Читаем без скачивания Том 6. У нас это невозможно. Статьи - Синклер Льюис
Шрифт:
Интервал:
Закладка:
— Я знаю, Фил. Я часто писал об этом, в тех же выражениях, еще до 1914 года!
— Вот как? Ну, что ж… Мы должны распространяться! Нам надо захватить Мексику, а может быть, и Центральную Америку, и хороший кусок Китая. Мы должны это сделать ради самих этих стран, раз они не могут навести у себя порядок. Может быть, я и ошибаюсь, но…
— Да что ты. этого не может быть!
— Уиндрип, и Сарасон, и Дьюи Хэйк, и Макгоблин — это все крупные люди… они заставили меня задуматься. Так вот, я приехал сюда, чтобы…
Ты считаешь, что я должен проводить в «Информере» линию корпо?
— Ну да, конечно! Примерно это я и хотел сказать. (Мне вообще непонятно, почему ты не занял более благоразумную позицию… с твоим живым умом!) Во всяком случае, время эгоистического индивидуализма миновало. Настала пора единства.

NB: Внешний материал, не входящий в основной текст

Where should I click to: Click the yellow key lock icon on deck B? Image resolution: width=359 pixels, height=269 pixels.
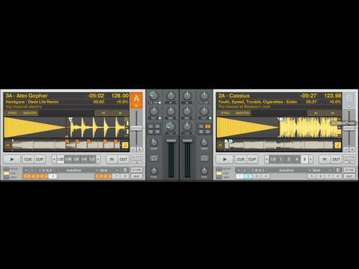tap(337, 145)
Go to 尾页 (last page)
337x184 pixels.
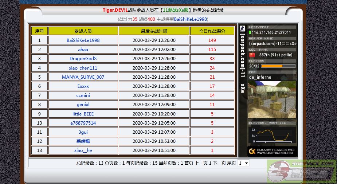231,163
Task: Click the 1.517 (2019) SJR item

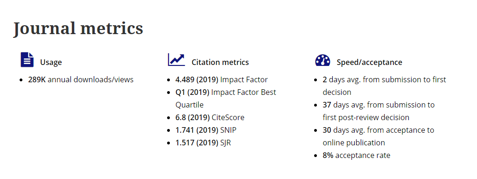Action: click(203, 143)
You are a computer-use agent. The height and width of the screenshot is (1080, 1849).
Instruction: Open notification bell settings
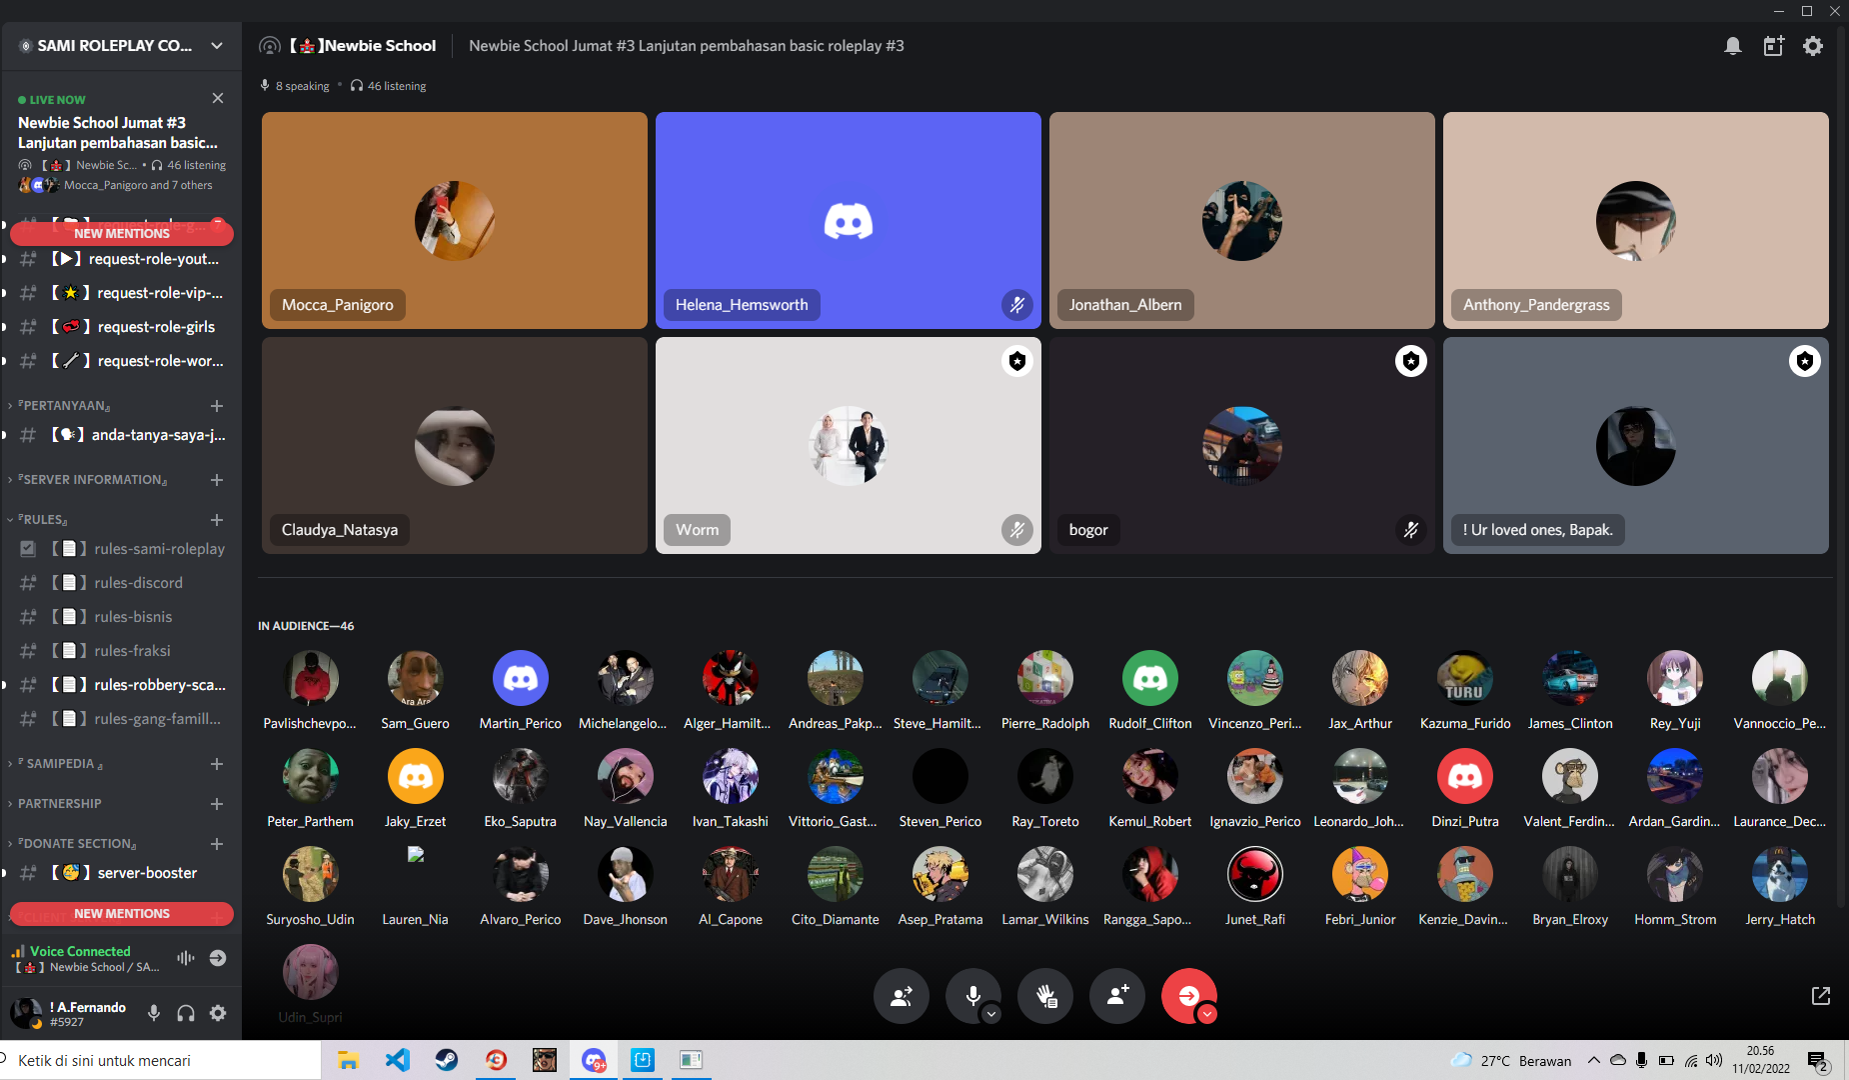(x=1733, y=46)
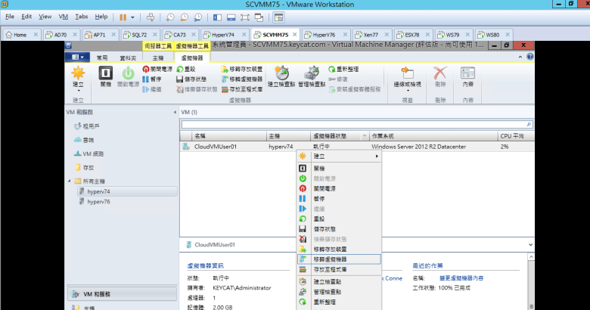Click the 內容 (Properties) ribbon icon
This screenshot has width=590, height=310.
[467, 77]
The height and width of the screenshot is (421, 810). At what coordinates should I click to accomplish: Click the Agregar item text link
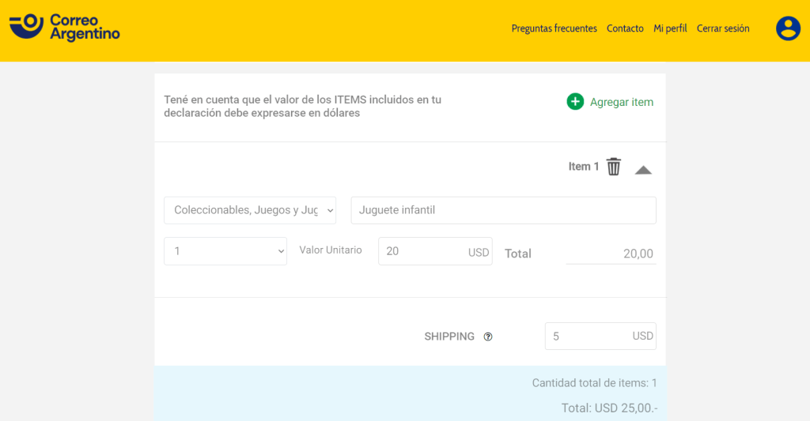[622, 102]
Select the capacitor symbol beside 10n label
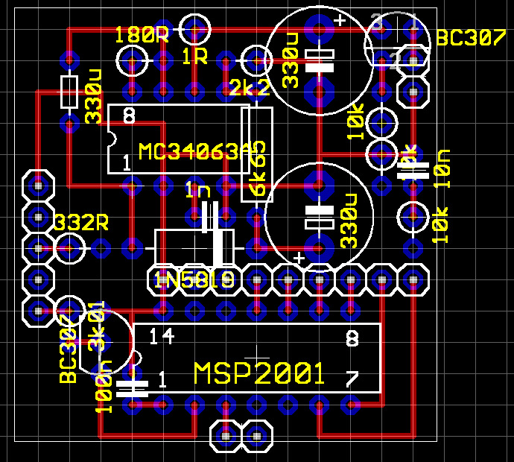This screenshot has width=514, height=462. click(x=413, y=171)
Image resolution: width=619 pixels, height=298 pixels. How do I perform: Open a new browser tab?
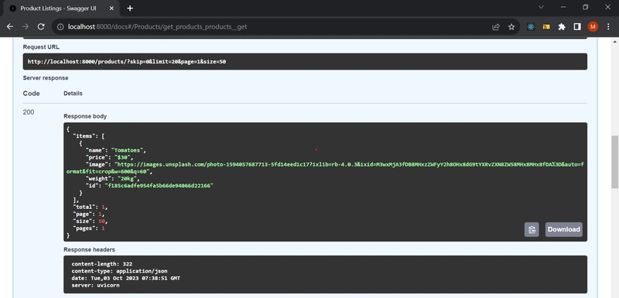(130, 9)
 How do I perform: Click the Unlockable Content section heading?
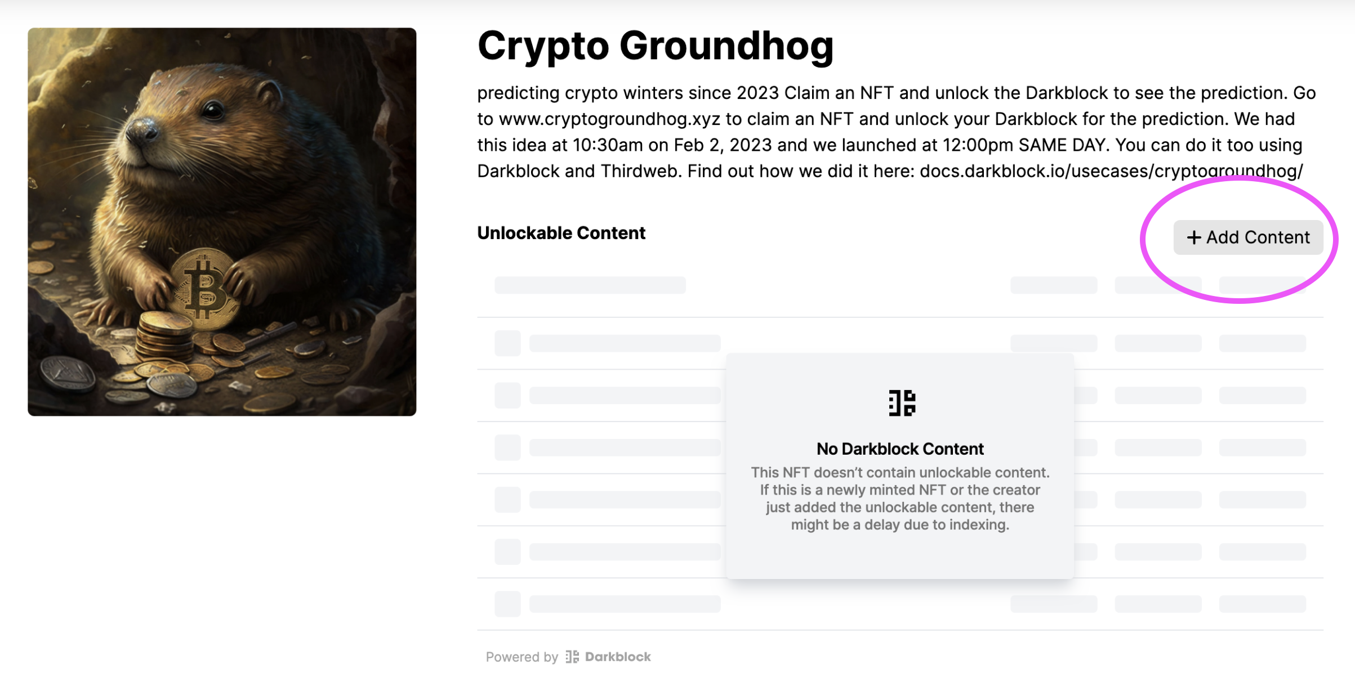(561, 233)

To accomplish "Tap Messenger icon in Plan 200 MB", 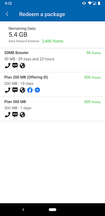I will coord(37,90).
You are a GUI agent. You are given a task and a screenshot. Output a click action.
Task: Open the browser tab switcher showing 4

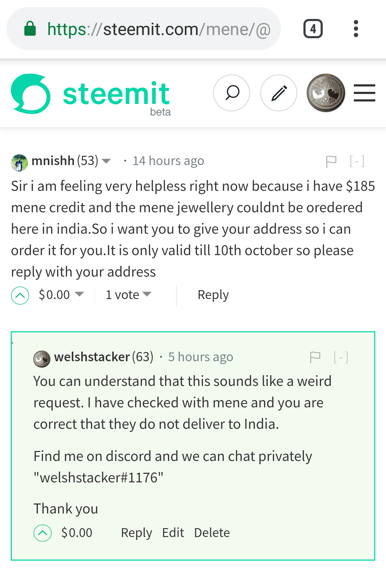point(313,29)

Один за всех и все за одного…
— Филипп, может быть, ты скажешь мне без обиняков, к чему ты, в сущности, клонишь? Перестань болтать!
— Хорошо, раз ты требуешь, чтобы я… как ты выразился, «перестал болтать», хотя мне кажется, что ты мог бы со мной обойтись и повежливее, принимая во внимание, что я не поленился приехать из Вустера. У меня есть достоверные сведения, что тебе предстоят очень серьезные неприятности, если ты не покончишь со своей о позицией… или, во всяком случае, не перестанешь демонстративно отказываться поддерживать… правительство — Ну и что ж из того? Это у меня будут серьезные неприятности!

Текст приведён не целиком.